Reilly had already gone for his run that morning and was eating his way through a fast-food breakfast as he drove. He knew the two cancelled each other out, but he didn’t care. He ran because it felt good and he ate what he ate because it tasted good. “Are you sick?” he asked her.
“I’m never sick.”
Oka-a-ay. “Attitude adjustment day?”
“Why would I need that, I don’t have an attitude.”
“So it’s…a woman thing?” he asked warily, not really wanting to know.
“Reilly, I’m working for your father today. He’s behind, and—”
“What?”
“And I’ve got you all caught up, so—”
“But…” This was so far from what he expected, he couldn’t think. “You work for me.”
“Yes,” Cheri said with that calm reasonableness she had, that made his brain feel like she was scrambling it
. “But he needs me.”
“But…”
“Reilly, honey, honestly. Tessa could do my job blindfolded. You’ll be fine.”
He nearly missed his turnoff. “But Tessa isn’t my office manager. You are.”
“And I need a day off.”
“To work for Eddie.”
“That’s right.”
This made no sense. “You want to work for the man who deserted you when you were a pregnant teenager.”
“Oh, for God’s sake,” Cheri said, making an annoyed sound. “Look, it’s time you knew this. I’m the one who jumped his bones when I was sixteen. And I’m the one who—”

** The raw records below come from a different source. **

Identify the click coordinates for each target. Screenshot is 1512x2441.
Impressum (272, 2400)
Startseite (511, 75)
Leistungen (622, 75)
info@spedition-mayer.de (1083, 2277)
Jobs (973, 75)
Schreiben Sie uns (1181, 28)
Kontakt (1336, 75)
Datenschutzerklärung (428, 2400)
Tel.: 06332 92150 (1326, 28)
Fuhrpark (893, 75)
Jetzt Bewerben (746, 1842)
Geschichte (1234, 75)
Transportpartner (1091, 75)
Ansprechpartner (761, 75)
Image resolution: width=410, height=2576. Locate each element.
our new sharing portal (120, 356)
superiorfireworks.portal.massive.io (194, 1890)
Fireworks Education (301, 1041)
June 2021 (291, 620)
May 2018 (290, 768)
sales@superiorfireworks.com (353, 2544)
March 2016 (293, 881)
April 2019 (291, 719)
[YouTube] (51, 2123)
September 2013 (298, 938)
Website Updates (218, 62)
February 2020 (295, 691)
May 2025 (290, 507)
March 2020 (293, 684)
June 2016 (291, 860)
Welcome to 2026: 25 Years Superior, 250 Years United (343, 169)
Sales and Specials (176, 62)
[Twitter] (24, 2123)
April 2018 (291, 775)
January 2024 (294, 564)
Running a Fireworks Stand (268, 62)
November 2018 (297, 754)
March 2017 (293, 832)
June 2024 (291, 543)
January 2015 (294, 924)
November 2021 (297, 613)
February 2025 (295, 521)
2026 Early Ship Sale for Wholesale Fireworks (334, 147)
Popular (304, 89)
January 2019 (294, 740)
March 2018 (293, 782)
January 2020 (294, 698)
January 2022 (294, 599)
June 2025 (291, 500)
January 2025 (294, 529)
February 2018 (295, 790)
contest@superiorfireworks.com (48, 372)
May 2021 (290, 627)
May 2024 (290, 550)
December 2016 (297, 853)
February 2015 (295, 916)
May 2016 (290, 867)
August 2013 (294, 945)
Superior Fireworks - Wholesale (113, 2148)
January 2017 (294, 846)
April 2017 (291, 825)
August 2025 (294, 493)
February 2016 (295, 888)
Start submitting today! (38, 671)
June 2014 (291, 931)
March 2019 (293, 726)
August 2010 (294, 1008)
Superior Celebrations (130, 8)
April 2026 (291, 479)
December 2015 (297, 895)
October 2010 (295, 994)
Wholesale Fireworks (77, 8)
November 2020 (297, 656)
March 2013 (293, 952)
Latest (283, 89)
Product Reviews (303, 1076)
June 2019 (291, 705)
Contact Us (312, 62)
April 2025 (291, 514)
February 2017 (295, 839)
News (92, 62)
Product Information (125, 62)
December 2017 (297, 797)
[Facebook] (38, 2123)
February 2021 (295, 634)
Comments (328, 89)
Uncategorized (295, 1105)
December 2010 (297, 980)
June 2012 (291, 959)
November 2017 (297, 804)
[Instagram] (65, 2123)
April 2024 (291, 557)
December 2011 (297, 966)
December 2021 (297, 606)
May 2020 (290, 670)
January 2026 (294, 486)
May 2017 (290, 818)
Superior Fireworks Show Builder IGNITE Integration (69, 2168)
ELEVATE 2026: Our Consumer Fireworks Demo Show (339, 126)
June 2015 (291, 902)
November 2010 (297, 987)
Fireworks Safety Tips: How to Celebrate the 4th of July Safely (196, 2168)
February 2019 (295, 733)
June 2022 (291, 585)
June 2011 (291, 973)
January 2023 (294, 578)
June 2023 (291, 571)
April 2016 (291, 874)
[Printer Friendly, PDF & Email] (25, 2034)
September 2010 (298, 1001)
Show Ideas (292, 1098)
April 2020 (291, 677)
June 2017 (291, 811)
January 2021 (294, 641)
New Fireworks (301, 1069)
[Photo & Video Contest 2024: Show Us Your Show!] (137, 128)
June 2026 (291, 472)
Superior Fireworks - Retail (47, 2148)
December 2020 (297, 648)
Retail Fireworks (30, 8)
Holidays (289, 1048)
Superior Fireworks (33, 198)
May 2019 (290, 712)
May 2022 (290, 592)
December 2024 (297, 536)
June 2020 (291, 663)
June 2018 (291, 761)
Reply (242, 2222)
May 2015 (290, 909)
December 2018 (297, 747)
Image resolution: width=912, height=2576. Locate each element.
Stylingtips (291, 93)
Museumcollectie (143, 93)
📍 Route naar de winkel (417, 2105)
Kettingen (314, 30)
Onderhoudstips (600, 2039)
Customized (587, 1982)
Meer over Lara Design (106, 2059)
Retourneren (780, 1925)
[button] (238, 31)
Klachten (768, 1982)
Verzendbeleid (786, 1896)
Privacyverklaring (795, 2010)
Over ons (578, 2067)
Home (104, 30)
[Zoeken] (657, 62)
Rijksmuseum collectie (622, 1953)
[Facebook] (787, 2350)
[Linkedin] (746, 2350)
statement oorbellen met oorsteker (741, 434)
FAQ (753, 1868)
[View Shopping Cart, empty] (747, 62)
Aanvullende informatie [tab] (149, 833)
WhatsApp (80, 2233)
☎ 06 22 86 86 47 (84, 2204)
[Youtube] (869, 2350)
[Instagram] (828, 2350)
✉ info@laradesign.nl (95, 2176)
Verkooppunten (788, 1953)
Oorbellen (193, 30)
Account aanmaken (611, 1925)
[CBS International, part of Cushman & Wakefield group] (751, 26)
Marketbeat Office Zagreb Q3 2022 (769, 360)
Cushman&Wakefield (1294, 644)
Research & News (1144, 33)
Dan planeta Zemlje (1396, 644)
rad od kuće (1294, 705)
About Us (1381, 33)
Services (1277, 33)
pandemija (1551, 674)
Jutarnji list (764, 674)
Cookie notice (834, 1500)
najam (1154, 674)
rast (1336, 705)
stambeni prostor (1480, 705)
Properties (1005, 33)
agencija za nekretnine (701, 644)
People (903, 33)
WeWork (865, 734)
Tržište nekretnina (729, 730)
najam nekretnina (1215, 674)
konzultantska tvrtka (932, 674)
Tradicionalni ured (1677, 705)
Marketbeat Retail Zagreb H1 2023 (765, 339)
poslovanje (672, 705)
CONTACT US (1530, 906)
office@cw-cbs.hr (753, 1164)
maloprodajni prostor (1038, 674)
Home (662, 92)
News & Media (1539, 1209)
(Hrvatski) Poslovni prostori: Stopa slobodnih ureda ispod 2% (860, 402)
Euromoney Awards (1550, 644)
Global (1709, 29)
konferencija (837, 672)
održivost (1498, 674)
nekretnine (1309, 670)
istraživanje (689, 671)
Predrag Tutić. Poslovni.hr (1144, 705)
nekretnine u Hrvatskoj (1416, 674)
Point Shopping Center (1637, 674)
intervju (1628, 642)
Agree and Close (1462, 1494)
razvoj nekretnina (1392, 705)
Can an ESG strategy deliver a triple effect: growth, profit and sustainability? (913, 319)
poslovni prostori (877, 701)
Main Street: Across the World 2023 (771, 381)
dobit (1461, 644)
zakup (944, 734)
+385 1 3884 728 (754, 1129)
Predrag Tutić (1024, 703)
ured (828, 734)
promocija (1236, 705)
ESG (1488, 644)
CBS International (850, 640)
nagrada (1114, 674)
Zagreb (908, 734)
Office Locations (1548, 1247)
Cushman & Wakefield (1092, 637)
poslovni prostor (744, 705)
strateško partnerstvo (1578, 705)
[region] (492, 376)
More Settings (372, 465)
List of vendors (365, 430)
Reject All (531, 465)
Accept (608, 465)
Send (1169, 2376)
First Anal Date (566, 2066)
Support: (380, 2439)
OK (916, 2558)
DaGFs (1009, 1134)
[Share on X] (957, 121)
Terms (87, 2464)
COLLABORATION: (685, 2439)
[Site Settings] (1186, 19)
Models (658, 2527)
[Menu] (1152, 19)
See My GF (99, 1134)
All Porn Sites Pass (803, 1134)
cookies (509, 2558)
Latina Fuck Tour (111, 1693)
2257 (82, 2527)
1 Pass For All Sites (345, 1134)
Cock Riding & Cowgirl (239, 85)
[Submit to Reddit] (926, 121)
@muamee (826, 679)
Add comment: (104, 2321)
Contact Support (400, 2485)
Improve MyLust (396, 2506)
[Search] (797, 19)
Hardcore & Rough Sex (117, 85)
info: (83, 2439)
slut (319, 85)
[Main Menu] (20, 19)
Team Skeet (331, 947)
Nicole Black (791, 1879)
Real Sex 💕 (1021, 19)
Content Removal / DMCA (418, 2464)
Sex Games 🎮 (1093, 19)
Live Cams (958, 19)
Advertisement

“Jeez!” He nearly rear-ended the car in front of him. “Over-share!”
“I knew the chance I was taking,” she said calmly. “We’ve long ago established how naive I was, but if you think I have regrets you’re the naive one.”
“Mom.” She was certifiable. “He has a hundred other women he could use for today.”
“Yes, but he wants me. And let’s face it, I’m the best.”
“What about whoever he took to Cabo?”
“Well, I doubt whoever she was knew accounting.”
True.
“Stop acting like an old man, Reilly. I’ll be back in a few days. Live a little while I’m gone, okay?”
“You sound just like him when you say that,” he said, broodingly.
“Have a good day, honey.”
He stared down at his cell after she hung up on him, then tossed it onto the passenger seat. Live a little. He’d lived plenty. He’d lived long and hard, and frankly, was happy with how things were going. Nice and quiet and even-keeled. No surprises. No being konked over the head by idiotic burglars. No being kissed stupid by a little hottie who had somehow—and he was still dizzy over this one—ended up working for him.
By the time he got into his office, he was ready to bury himself in numbers. Lots of numbers.
Tessa sat behind the front desk on the phone, her brown hair swinging as she turned to watch him walk in. Her big, bright-green eyes gave away her every thought, as usual.
She was thinking she would have been happier if he hadn’t shown up.
Join the club, baby.
She recovered nicely, even gave him a little wave accompanied by what seemed like a very genuine smile. So genuine he nearly waved right back.